If you want to change the flow of a reciprocating pump, the easiest way to do this is to change the rate at which the pistons move the liquid through the pumps valves into the system. As reciprocating pumps are fixed volume machines, they do not have a performance curve in the way a centrifugal pump does (Image 1). Closing the discharge valve increases the pressure but does not change the flow.

Reciprocating pumps run at a much lower speed than centrifugal pumps. By increasing the speed, there can be compromises to the packing and sealing life of the machine. Balancing speed and plunger size is the key to reliability plunger and sealing life.

Reciprocating pumps can be more efficient than centrifugal pumps, if they are used in the correct application. Reciprocating machines are generally applied on low-flow and high-head service.

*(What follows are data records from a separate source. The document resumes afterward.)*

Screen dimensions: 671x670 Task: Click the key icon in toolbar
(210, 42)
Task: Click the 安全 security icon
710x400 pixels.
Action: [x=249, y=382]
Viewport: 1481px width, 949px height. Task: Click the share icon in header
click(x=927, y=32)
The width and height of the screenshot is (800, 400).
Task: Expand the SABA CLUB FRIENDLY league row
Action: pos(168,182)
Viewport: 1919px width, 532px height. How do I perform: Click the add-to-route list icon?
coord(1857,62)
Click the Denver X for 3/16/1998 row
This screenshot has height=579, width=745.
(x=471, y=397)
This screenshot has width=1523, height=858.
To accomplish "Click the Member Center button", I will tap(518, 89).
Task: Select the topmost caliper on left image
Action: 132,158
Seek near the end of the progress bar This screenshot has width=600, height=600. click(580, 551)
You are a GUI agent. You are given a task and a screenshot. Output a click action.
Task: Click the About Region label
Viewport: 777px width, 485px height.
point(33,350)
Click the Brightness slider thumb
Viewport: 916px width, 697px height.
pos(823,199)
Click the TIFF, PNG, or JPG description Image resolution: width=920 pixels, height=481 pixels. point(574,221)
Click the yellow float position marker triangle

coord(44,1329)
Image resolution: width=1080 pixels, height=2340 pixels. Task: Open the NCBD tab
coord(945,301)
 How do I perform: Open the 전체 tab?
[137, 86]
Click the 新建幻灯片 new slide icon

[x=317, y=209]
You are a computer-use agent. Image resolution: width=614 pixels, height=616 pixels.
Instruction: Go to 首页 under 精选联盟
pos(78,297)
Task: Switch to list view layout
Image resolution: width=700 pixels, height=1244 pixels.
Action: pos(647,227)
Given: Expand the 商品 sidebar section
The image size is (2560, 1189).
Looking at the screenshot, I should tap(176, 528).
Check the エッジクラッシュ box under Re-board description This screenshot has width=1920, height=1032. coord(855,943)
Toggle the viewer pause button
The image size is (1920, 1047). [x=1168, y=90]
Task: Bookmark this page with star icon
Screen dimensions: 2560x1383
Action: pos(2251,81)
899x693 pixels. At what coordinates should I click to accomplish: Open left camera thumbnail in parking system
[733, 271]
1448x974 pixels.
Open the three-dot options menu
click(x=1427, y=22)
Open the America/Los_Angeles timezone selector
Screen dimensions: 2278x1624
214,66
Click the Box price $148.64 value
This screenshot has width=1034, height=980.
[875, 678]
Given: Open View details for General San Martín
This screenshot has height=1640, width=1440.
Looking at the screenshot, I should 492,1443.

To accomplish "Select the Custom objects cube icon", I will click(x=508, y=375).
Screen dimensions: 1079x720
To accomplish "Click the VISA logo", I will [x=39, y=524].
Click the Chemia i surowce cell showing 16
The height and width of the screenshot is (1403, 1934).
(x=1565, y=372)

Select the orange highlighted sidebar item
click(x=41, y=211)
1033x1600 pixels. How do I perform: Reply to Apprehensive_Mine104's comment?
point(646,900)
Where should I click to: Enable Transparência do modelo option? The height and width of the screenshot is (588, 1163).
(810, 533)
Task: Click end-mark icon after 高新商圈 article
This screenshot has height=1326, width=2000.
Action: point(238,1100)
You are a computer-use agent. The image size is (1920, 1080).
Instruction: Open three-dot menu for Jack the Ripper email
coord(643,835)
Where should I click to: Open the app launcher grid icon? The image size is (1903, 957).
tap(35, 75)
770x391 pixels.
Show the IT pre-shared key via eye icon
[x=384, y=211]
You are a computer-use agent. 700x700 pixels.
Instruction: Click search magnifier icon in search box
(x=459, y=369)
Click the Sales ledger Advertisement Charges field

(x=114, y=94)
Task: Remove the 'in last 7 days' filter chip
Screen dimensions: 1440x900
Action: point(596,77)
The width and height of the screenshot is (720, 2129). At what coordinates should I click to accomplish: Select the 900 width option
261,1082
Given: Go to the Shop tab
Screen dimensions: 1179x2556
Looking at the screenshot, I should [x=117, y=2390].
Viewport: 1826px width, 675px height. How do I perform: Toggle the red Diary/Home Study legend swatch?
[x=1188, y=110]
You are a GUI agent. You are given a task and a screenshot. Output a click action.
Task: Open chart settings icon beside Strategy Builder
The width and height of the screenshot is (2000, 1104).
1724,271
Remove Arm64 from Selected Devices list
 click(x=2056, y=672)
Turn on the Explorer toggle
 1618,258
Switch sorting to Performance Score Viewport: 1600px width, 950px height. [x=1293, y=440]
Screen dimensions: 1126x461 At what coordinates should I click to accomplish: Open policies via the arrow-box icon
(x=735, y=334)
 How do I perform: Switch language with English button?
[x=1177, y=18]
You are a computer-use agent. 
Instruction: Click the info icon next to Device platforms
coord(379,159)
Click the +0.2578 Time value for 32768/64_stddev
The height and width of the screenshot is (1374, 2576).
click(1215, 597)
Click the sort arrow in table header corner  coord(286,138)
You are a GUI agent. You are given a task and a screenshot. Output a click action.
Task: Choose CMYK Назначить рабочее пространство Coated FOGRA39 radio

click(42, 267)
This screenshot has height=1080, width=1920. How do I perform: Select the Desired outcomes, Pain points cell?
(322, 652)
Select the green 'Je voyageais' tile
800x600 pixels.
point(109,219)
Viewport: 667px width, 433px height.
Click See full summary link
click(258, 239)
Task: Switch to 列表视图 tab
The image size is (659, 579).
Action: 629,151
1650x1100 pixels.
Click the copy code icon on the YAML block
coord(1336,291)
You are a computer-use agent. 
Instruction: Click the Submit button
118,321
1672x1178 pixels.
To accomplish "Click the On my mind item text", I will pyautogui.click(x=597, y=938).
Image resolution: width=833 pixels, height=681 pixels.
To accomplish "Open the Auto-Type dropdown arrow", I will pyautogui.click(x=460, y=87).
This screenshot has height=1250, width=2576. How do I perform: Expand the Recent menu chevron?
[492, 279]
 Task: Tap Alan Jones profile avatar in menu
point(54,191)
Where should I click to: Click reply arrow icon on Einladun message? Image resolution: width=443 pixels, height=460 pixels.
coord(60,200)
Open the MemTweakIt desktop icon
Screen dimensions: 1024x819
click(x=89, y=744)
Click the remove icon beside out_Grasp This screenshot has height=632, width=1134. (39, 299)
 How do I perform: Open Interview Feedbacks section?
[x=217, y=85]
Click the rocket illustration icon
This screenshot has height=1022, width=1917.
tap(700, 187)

Centrifugal pumps can have efficiencies as low as 20 percent on low-flow and high-head service. A reciprocating machine, on the other hand, can have efficiencies more than 90 percent on the same service.

Many users of reciprocating pumps are considering replacing their machines with diaphragm pumps due to environmental emission regulations. While reciprocating machines have a packing system that leaks, it is possible to both mitigate and collect this leakage, thus allowing the pump to meet environmental regulations. Modifying stuffing box arrangements is less expensive than replacing the machine.

Another significant difference between the performance of centrifugal pumps and reciprocating pumps is how net positive suction head required (NPSHR) is determined.
With a centrifugal pump, the NPSHR is determined when the head has dropped 3 percent under reducing suction pressure.

Image 2. The NPSHR of a reciprocating pump based on 3 percent capacity reduction

For a reciprocating pump, 3 percent capacity drop is the criteria for defining NPSHR (Image 2). Net positive suction head available (NPSHa) is reduced until the capacity drop has exceeded 3 percent. The NPSH that was available at the 3 percent reduction is established, by definition, as the NPSHR.

There are a number of components within the machine that can be modified to improve NPSHR. This can be a simpler modification than that required by a centrifugal machine, where impeller design is the most common option for improving the machine’s NPSHR.

It is becoming more important for engineers to understand the performance of reciprocating pumps. There is a temptation to apply the knowledge acquired on centrifugal machines to that of the reciprocating world of pumps. This can lead to real difficulties and reliability problems.